Employees were told last week that at least 27 positions, including fund managers and investment specialists, would be offered voluntary redundancy in the department’s renovation, according to people familiar with the matter.
Abrdn launched a review of its multi-asset solutions unit, which has around 140 staff and oversees £180bn, earlier this year. The team manages funds investing in assets from stocks to commodities.
The division’s chief investment officer, Aymeric Forrest, left in February just as the “streamlining and streamlining” review began.

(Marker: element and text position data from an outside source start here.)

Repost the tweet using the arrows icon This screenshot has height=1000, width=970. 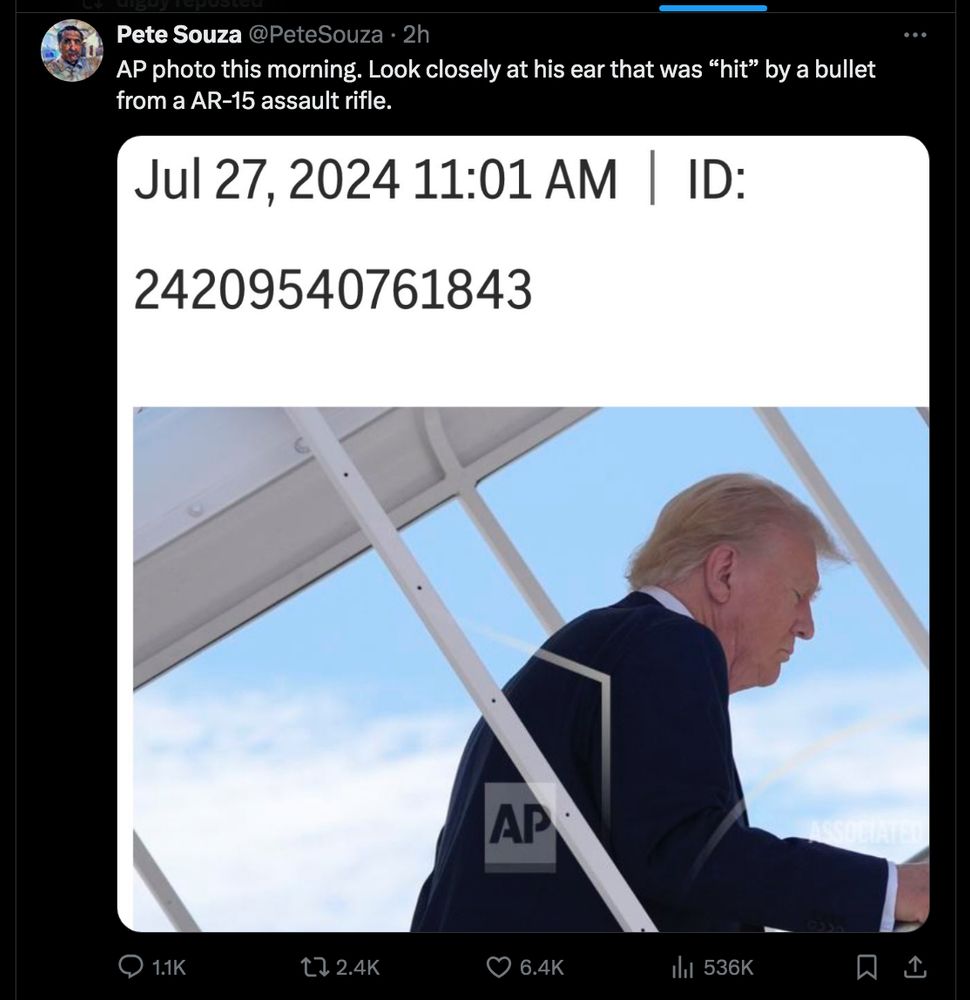(x=316, y=967)
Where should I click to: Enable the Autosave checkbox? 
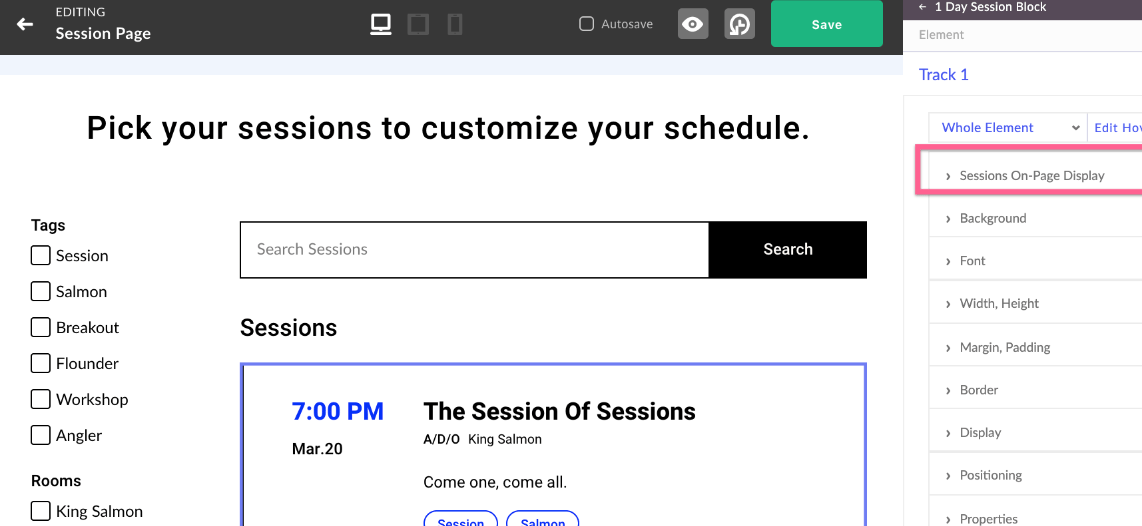click(x=586, y=24)
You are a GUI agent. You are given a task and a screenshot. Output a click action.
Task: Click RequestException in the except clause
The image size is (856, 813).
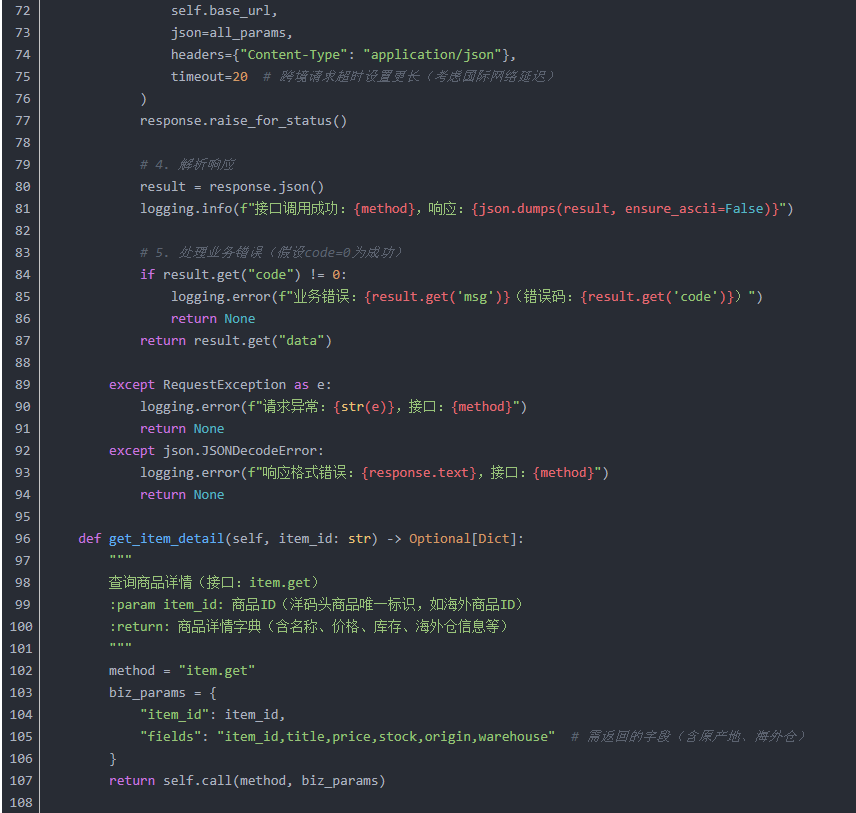coord(224,385)
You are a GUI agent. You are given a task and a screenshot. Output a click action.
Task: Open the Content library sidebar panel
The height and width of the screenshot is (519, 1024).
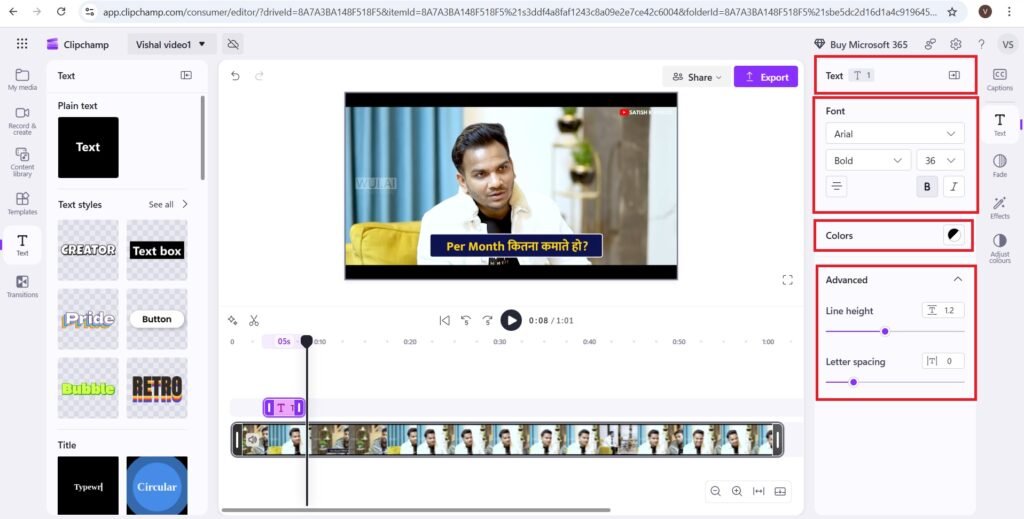[x=22, y=161]
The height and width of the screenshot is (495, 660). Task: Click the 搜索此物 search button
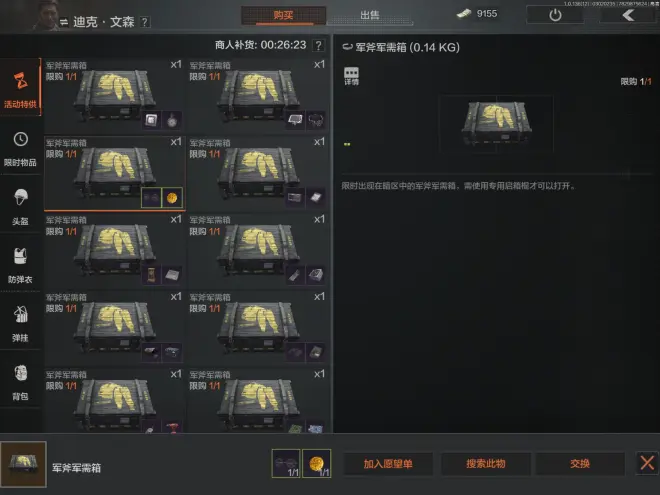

Forrest also led the group’s global absolute return strategy, which was one of the most popular retail funds in the UK with assets of £20 billion at its peak. However, a period of underperformance saw the fund shrink below £1 billion.
Abrdn, which manages around £500bn of assets, is one of several medium-sized groups facing a jump in costs and outflows after a turbulent year for markets.
Some competitors have also embarked on restructuring. Jupiter Asset Management has merged or closed small funds and eliminated jobs, under the direction of CEO Matthew Beasley.
Despite these efforts, analysts and bankers say the industry is poised for further consolidation as the growth of passive investment tranches away from the fees asset managers can charge and markets navigate a world of high interest rates and inflation.
“The long-active asset management industry faces significant structural challenges with strategic repositioning largely resolved through mergers and acquisitions,” said Vincent Bonney, Senior Managing Director of Fenchurch Consulting. “Companies can not stand still and differentiation is critical.”
Abrdn reprized the chief investment officer role earlier this year, poaching Peter Branner of Dutch firm APG Asset Management, in a bid to improve the group’s performance.
Since joining in 2020, chief executive Stephen Bird has sought to revive the fortunes of Abrdn, which were created in 2017 from the merger of Standard Life and Aberdeen.
Baird snapped up investment platform Interactive Investor for £1.5bn in a bid to capitalize on demand from clients to buy investments directly, rather than through brokers. The company also provides services to independent financial advisors and a mix of funds from private assets to equities.
Baird has restructured the business, merging or closing around 120 funds, and is seeking to offload its private equity arm, which manages around £14bn. The name of the box group was also changed to Aberdn from Standard Life Aberdeen.
Abrdn suffered bruising last year after being kicked out of the FTSE 100 before being admitted back in December.
In a statement, Abrdn said: “The starting point for the redesign was an explicit acknowledgment of the need for change, and any decisions to restructure were and will be a direct result of collaboration and engagement. The end state will ensure we have a strong customer-led proposition as well as the building blocks to ensure we are fit for the future.”